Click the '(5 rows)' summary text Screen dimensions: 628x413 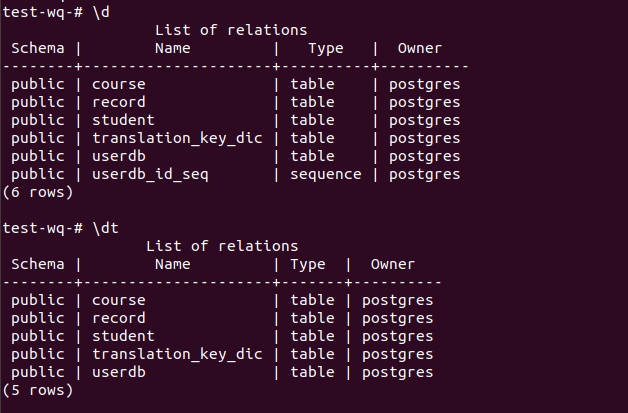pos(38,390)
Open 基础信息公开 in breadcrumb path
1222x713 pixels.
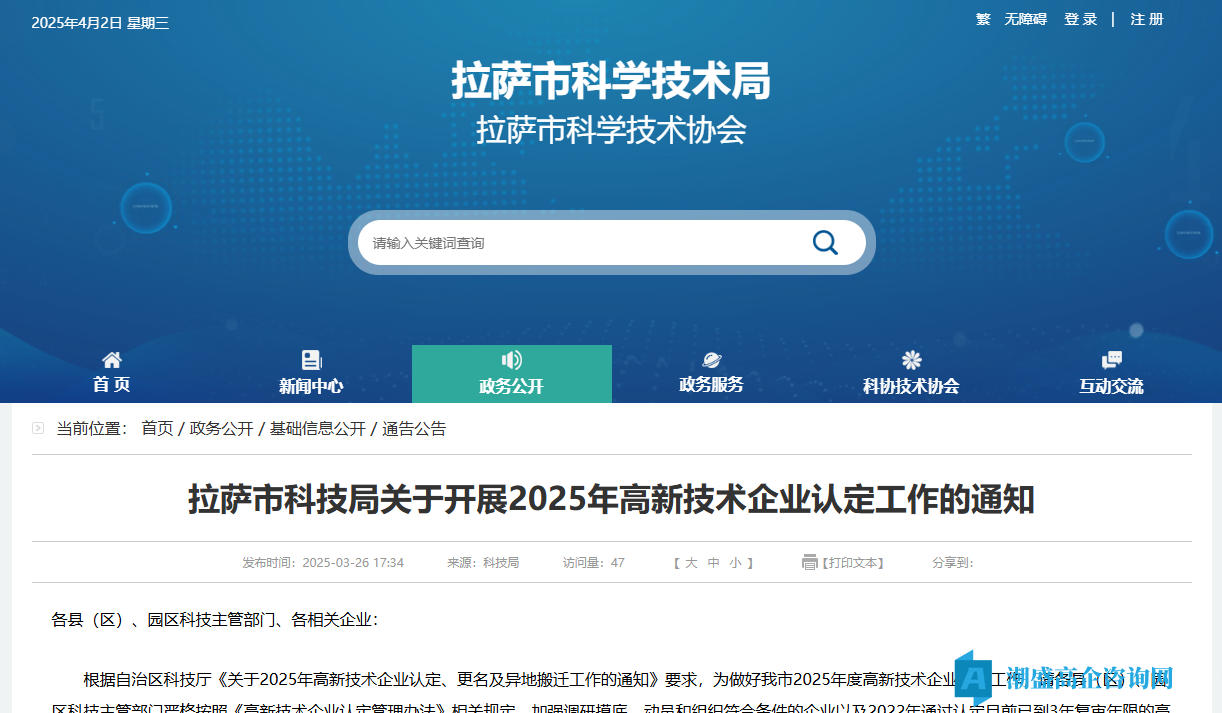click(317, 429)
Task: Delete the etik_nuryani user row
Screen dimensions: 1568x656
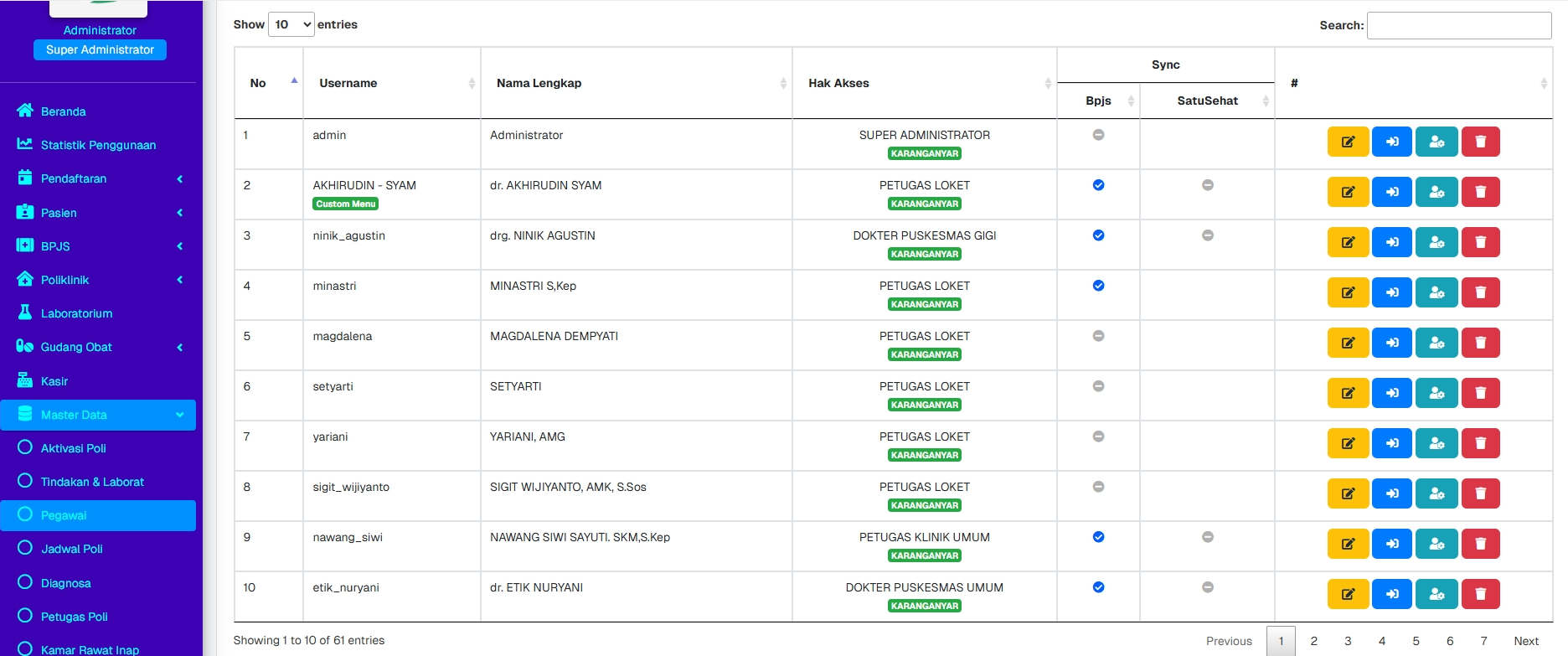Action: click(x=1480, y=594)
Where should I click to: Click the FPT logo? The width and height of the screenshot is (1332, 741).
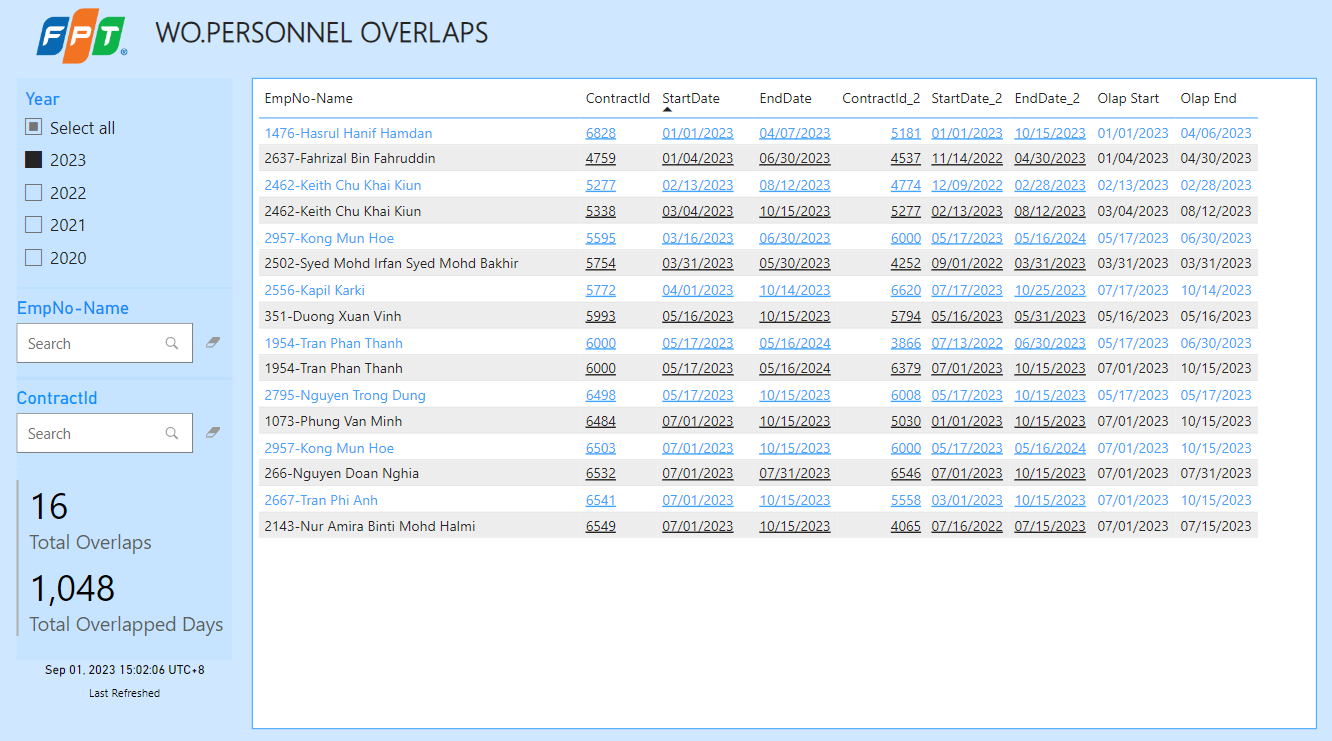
◆ ◆ ◆ ◆ ◆
> WORK TO COMPLETE: The lines from the one containing "Screen dimensions: 1568x656" up to and including the last line of the material above are to be given again exactly; any pictures are dropped.

> EXERCISE OUTPUT:
Screen dimensions: 1568x656
Action: click(x=1480, y=594)
Where should I click to: Click the FPT logo? The width and height of the screenshot is (1332, 741).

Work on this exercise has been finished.